O público hipertenso precisa de atenção especial. A doença é bastante comum no Brasil, especialmente entre a terceira idade, mas também pode ser encontrada em pessoas mais jovens. Lembra que sempre falo sobre a importância da entrevista para os resultados de nossas aulas? Ela também ajuda a identificar condições crônicas, como a “pressão alta”, que poderiam colocar nosso aluno em risco.

Mesmo sendo incapazes de usar o Método Abdominal Hipopressivo em aula, ainda podemos ajudar esses alunos através do movimento.
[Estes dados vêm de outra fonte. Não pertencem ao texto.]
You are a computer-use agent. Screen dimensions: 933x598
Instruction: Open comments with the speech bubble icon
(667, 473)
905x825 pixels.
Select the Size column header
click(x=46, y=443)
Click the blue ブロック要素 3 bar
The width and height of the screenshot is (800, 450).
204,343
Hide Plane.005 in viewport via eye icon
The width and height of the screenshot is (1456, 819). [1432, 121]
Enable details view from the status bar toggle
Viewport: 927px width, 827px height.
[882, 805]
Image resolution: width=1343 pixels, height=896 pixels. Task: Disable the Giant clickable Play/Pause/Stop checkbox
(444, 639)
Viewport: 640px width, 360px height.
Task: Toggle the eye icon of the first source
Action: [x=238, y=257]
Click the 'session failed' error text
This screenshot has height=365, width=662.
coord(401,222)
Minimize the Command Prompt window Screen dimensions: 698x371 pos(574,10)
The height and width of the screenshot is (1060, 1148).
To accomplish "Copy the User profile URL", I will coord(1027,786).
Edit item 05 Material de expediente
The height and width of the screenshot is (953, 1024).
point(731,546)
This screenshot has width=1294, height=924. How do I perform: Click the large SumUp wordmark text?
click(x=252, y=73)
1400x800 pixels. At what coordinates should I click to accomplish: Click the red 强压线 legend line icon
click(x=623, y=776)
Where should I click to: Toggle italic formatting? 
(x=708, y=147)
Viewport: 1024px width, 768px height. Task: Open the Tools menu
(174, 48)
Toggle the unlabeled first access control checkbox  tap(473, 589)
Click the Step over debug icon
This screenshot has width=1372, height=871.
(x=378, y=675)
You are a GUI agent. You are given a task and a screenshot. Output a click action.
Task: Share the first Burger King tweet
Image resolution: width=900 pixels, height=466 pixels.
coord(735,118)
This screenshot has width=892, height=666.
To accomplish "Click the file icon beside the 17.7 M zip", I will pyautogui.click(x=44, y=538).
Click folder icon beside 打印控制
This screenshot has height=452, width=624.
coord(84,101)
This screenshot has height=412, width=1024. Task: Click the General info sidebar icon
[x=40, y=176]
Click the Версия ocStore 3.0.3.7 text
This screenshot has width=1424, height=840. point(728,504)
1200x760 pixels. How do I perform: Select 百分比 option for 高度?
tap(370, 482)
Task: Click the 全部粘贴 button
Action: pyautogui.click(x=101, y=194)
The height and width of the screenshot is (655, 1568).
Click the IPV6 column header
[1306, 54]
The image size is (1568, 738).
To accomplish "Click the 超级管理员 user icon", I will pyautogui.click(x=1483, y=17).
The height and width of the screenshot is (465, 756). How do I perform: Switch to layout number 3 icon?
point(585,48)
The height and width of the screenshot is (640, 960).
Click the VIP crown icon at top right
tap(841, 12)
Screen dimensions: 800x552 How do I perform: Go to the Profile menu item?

Uma forma excelente de auxiliar no controle da pressão arterial está em outra técnica sobre a qual falo bastante aqui no blog: o Pilates.

Durante uma aula direcionada a esse público precisamos tomar muito cuidado com a intensidade. Recomenda-se praticar atividades leves a moderadas. Intensidade em excesso pode ter o efeito contrário ao desejado e aumentar a pressão.

A respiração no Pilates não utiliza apneia, como acontece com o MAH, proporcionando relaxamento. O alívio do estresse também traz benefícios para o restante do dia do paciente hipertenso.

Conclusão

Para garantir que nosso paciente hipertenso mantém sua saúde não podemos utilizar o método abdominal hipopressivo em aula. Apesar de ser extremamente benéfico em diversas situações, ele é contraindicado no caso de “pressão alta”. A apneia gerada pela respiração e as posições isométricas levam ao aumento tanto da pressão sistólica quanto diastólica, podendo causar danos graves.

Ao invés de utilizar o MAH, podemos optar por técnicas que auxiliem no relaxamento do paciente e a melhorar sua respiração. Sempre tome cuidado com técnicas que envolvam respirações similares à manobra de valsalva, que de acordo com estudos, leva ao aumento da pressão arterial.